If financial flows are reallocated, they might neutralize the ill effects of disinvestment that have killed socialist experiments in the past.

Public banking is typically thought of in terms of the development strategies it might promote: financial flows might be reallocated into renewables and zero-carbon sources, worker housing, infrastructure, green tech, and public jobs. But public banking might also make socialist governments more durable if investments are strategically allocated to counter investment slowdowns.

Imagine if democratic socialist governments anticipated a capital strike by allocating investment into green jobs in areas most likely to be hit ahead of time. In such a scenario, public investment could operate like a strike fund for society against capital.

Beyond direct lobbying and interpersonal pressure, the basic tools that capital has to undermine a democratic socialist government are capital flight, capital disinvestment, or being punished by international product and capital markets. But governments are not simply helpless. They can install capital controls, direct state investment into areas hit by slowdown, issue guaranteed rates of return on investment into certain areas, use “helicopter money” from the Federal Reserve in a way similar to the one proposed by Corbyn’s “People’s Quantitative Easing,” and regulate or socialize bank assets and manage portfolios for more social ends. And, in doing so, they would not only weaken the power of business, but they could promote an alternative just and green industrial policy.

The Inside Strategy

In other words, a Bernie Sanders presidency isn’t just doomed to fail if it were to go up against the forces of capital. Bernie would have options. And while it may seem early to do so, his campaign — and the rest of the Left — would do well to start thinking about how to use those options right now.

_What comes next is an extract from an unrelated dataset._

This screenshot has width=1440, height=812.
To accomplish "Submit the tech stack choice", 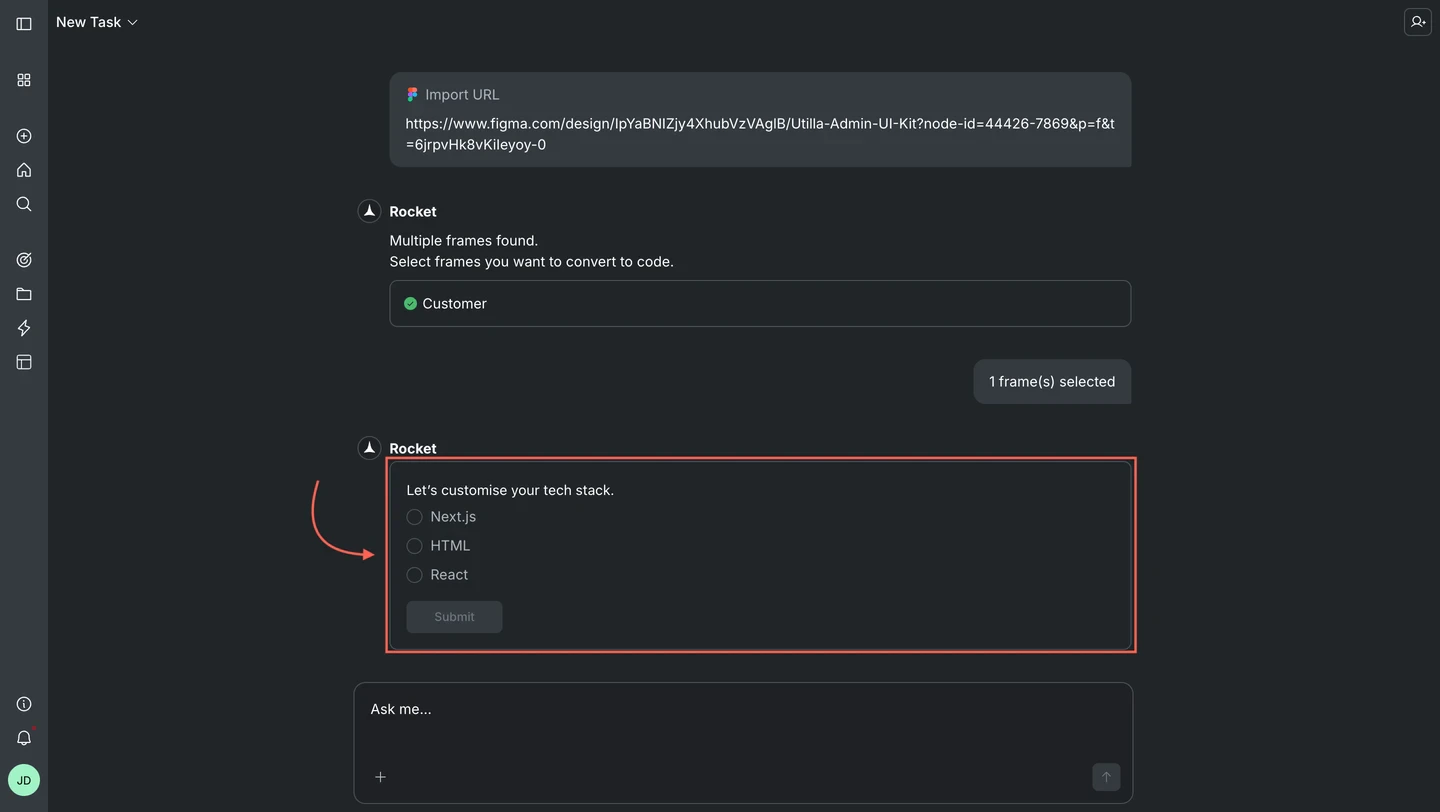I will click(454, 617).
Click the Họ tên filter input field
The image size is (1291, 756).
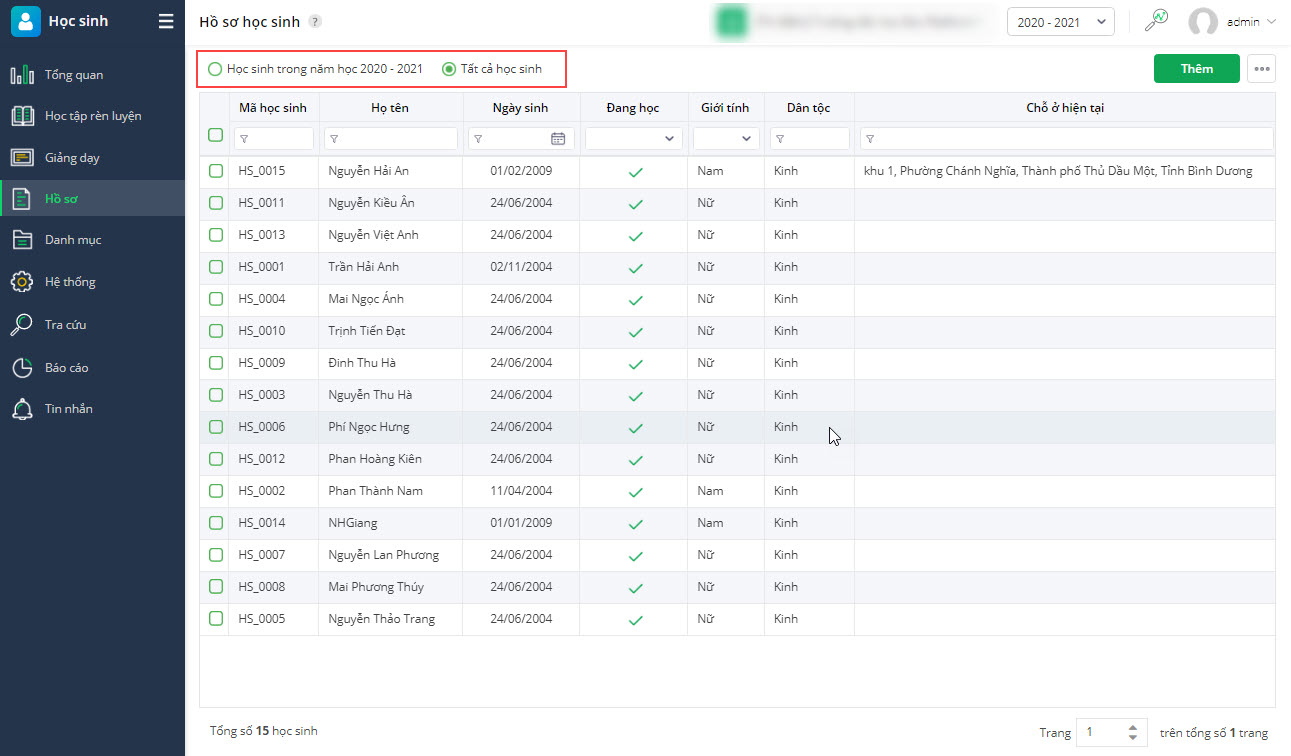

Debate over policy reform shouldn’t just concern economic feasibility but also how the reforms themselves might alter the balance of class forces. There is no royal road to democratic socialism, and the paths we have are covered in pitfalls. The best chance we have is to navigate that path with no illusions.

Finance is both our biggest enemy and our best tool. A viable democratic socialist government in the United States would need to weaken the power of Wall Street by controlling it for social ends. Thinking strategically about policy means thinking through how we can do this.